Why would anyone want to sign up for this arrangement? Oh yeah . . . I left out the money part. Amazon is setting aside $500,000 each calendar month to be divided between the KDP Select publishers on a pro rata basis, according to a ratio between the number of times one's book is borrowed versus the total number of borrowings of all books that month.
More KDP Select Details: To clarify the above, the following will apply to any titles you may choose to enroll in the KDP Select program:
1) You may not sell that title as an ebook through anyone but Amazon Kindle. The instructions say the exclusivity is for a period of 90 days. If you look deeper, you'll see that the entire Select program runs on a 90 day cycle. In other words, you need to commit to a new 90 day period of exclusivity every 90 days. Or to put it plainly, as long as your title is part of the Select program, you may not sell ebooks of that title outside of Amazon Kindle.
2) Prime Members may think this sounds like a great deal. After all, there is no due date for any borrowed book. Wow! I might consider paying for a Prime membership, if it weren't for the following caveat: Prime Members may only borrow ONE BOOK PER MONTH for free. That's right. You can borrow 12 books per year. Big whoop! Do you think the Prime Members will borrow the 99 cent books? No. They can buy those. They'll borrow the expensive ebooks. It only makes sense. I no longer feel enticed to join Prime.
3) Just which books are going to end up in the Select Library anyway? Good question. Amazon boasts a starting lineup of 5,000 titles - including NY Times Bestsellers. I read "NY Times Bestsellers" as J.A. Konrath and maybe one more. You can bet that the traditional publishers aren't going to restrict their ebook sales to Amazon only. Heck, Amazon is their arch enemy. On the other hand, maybe this opens the door for more indie titles to get a piece of the borrowing pie, and thus, a piece of the $500,000. That remains to be seen. No one has ever tried this model on a large scale before (at least as far as I can tell).
Is it smart to sign your titles up for KDP Select? Here's my take.
The whole thing is a big experiment, which if successful, will allow Amazon to further squash Barnes & Noble and its other ebook competitors. If Amazon has its way, the end of this path would leave Amazon as the sole ebook provider. Oops! Monopoly! All of a sudden, Amazon wouldn't have to compete for authors. So author royalties go down. We're all at the mercy of Amazon (which we know to be a merciful and benevolent non-profit enterprise, right?). No. Amazon will ALWAYS act in ways that benefit Amazon, all others be damned.
Might you be able to make a few bucks by listing your title(s) with KDP Select? Sure. It's possible. Stick a toe in if you want. That's what I'm doing. I'm signing up a book that I sell almost exclusively on Amazon Kindle already. And this book's sales are a small percentage of my overall book sales. It's a "toe"!

● **DATA TO EXAMINE**:
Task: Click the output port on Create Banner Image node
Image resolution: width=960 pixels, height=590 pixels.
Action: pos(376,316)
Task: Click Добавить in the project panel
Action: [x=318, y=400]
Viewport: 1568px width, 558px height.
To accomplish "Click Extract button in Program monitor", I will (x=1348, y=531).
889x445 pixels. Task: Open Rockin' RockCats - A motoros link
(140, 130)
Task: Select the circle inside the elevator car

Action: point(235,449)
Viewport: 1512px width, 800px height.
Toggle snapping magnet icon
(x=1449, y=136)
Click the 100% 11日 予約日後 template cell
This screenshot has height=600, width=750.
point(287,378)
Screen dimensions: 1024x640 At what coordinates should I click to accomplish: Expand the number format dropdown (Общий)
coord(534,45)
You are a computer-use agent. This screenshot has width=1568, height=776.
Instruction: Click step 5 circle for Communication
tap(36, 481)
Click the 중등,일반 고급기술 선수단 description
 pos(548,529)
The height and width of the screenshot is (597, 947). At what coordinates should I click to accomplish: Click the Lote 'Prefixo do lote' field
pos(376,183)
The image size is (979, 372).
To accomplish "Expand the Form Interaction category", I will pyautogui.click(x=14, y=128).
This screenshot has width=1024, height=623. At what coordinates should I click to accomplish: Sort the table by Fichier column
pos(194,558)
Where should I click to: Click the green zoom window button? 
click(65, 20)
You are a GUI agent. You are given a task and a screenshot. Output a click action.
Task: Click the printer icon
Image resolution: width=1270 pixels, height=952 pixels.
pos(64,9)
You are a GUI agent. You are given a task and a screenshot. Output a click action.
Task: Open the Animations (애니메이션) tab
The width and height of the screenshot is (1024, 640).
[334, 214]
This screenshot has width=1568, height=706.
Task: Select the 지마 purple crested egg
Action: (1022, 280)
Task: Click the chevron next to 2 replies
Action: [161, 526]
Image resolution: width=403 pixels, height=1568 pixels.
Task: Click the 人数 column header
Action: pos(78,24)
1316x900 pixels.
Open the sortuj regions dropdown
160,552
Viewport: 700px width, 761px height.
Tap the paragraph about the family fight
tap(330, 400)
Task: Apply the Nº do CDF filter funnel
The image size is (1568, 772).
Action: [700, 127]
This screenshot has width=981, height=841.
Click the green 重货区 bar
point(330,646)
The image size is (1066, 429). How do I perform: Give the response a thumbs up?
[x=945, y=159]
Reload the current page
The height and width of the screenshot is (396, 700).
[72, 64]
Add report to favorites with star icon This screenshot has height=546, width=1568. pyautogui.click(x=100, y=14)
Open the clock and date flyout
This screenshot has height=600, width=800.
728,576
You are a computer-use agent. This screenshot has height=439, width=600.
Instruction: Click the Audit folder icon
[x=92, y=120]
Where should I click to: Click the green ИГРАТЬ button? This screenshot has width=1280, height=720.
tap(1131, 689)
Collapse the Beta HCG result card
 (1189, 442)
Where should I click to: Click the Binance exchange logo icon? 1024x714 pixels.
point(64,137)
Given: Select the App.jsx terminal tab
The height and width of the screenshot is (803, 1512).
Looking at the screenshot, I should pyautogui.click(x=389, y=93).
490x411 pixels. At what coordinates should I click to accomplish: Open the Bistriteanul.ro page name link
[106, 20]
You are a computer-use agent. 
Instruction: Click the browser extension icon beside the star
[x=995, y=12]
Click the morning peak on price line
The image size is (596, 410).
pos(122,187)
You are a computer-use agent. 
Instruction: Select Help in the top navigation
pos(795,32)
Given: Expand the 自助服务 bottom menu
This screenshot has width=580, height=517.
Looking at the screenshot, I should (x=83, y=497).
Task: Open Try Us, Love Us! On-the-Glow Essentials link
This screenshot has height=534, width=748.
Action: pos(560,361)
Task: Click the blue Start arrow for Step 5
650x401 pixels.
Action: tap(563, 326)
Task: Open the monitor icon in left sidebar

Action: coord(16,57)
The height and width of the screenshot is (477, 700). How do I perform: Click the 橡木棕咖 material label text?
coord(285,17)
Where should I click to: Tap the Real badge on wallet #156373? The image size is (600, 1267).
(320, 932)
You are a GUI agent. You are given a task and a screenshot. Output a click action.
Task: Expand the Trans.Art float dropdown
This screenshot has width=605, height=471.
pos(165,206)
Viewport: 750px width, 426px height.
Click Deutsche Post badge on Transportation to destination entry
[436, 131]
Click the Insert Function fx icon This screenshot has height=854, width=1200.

● **BRIEF A**: Do these statements agree with the KDP Select excerpt? Answer yes or no for each, quoting the words of the excerpt that decide it. (i) Amazon is setting aside $500,000 each calendar month for KDP Select publishers. (ii) Prime Members may borrow up to two books per month for free. (iii) The writer is signing up a book that already sells almost exclusively on Amazon Kindle.
● **BRIEF B**: From the KDP Select excerpt, extract word for word the passage starting at "3) Just which" and ending at "Here's my take.".

● **EXERCISE SOLUTION A**:
(i) Yes: "Amazon is setting aside $500,000 each calendar month to be divided between the KDP Select publishers on a pro rata basis"
(ii) No: "Prime Members may only borrow ONE BOOK PER MONTH for free."
(iii) Yes: "I'm signing up a book that I sell almost exclusively on Amazon Kindle already."

● **EXERCISE SOLUTION B**:
3) Just which books are going to end up in the Select Library anyway? Good question. Amazon boasts a starting lineup of 5,000 titles - including NY Times Bestsellers. I read "NY Times Bestsellers" as J.A. Konrath and maybe one more. You can bet that the traditional publishers aren't going to restrict their ebook sales to Amazon only. Heck, Amazon is their arch enemy. On the other hand, maybe this opens the door for more indie titles to get a piece of the borrowing pie, and thus, a piece of the $500,000. That remains to be seen. No one has ever tried this model on a large scale before (at least as far as I can tell).
Is it smart to sign your titles up for KDP Select? Here's my take.